Comme il fallait s’en douter, la scintigraphie thyroïdienne n’a rien révélé de significatif. J’ai donc droit à une échographie en prime, pour permettre au spécialiste de poser un diagnostic.

Seule séquelle apparente de cette épopée médicale : l’endroit où l’infirmière m’a piquée pour la prise de sang et l’injection du produit est dans l’état dans lequel l’aurait laissé une junkie dont ç’aurait été la première piquouse de sa vie, je me retrouve avec une ecchymose et le point de pique un bon demi centimètre à côté, c’est vraiment du boulot d’amateur.

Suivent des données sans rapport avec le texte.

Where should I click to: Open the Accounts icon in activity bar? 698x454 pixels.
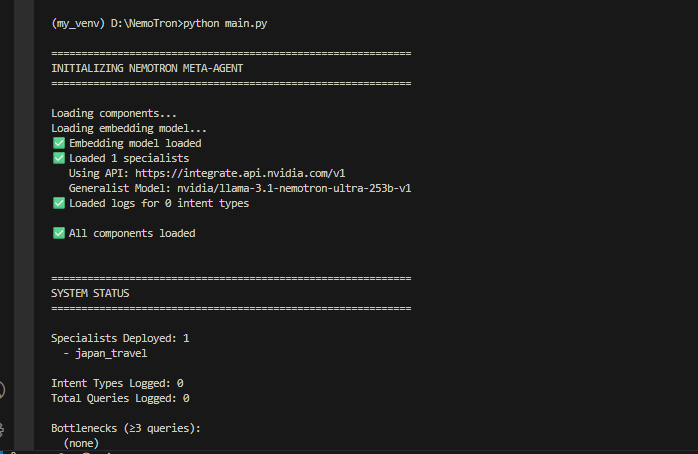pyautogui.click(x=2, y=390)
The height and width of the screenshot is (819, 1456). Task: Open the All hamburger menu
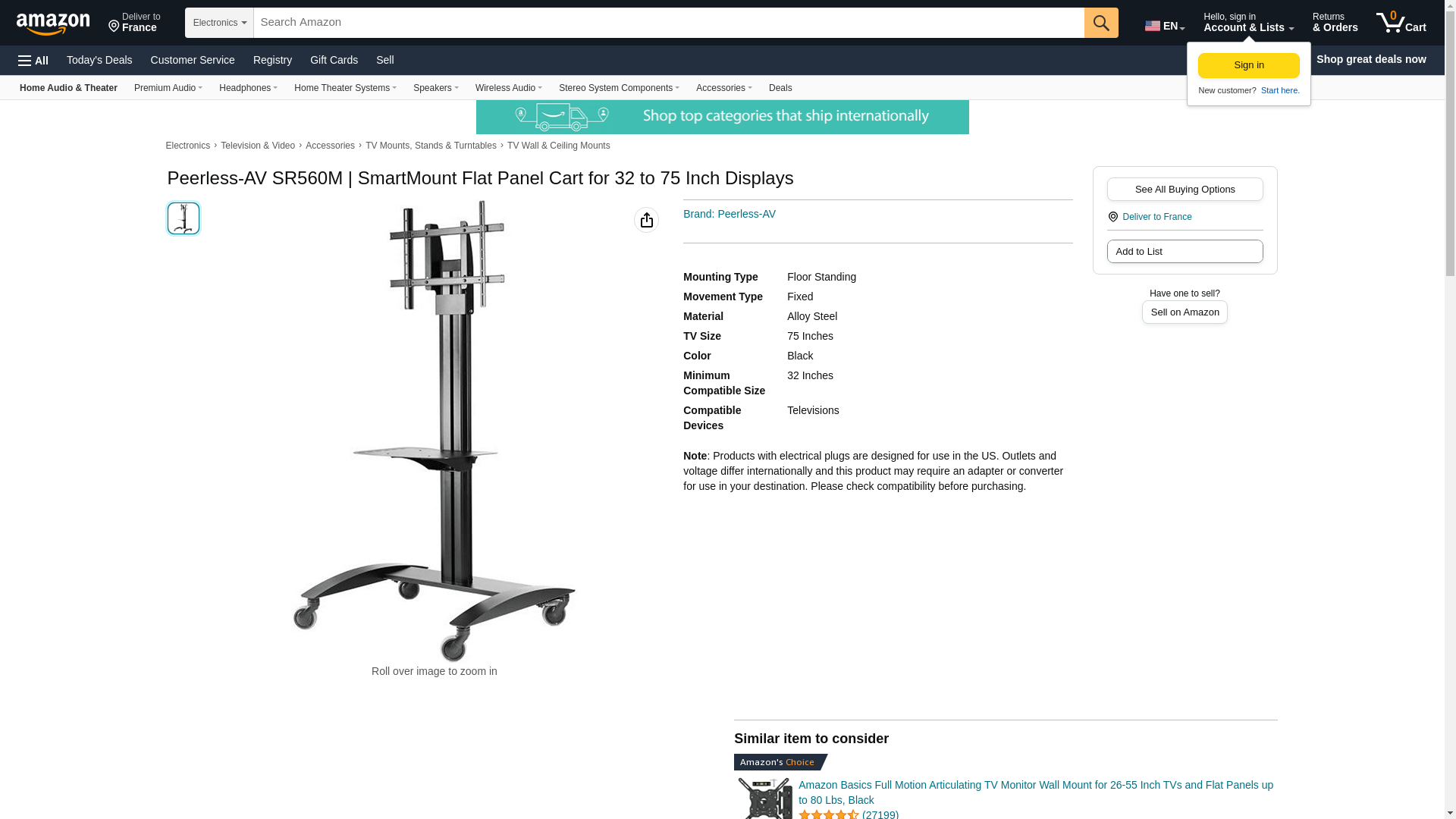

Ce qui est certain, c’est que je continue d’avoir mal au cou et qu’il est toujours gonflé par rapport à avant, même si c’était plus visible la semaine dernière que ça ne l’est cette semaine-ci. On ne se rend pas compte tant que ça ne nous arrive pas, qu’en plus d’être douloureux et quelque peu disgracieux, ça nous pompe une énergie démentielle. Déjà que ce n’est pas le top niveau sommeil, mais là, c’est dix fois pire, c’est une fatigue qui assomme. N’importe quelle action devient un effort, c’est du délire.

J’espère que l’écho sera plus bavarde que la scinti et qu’un traitement pourra être élaboré pour faire cesser cet état.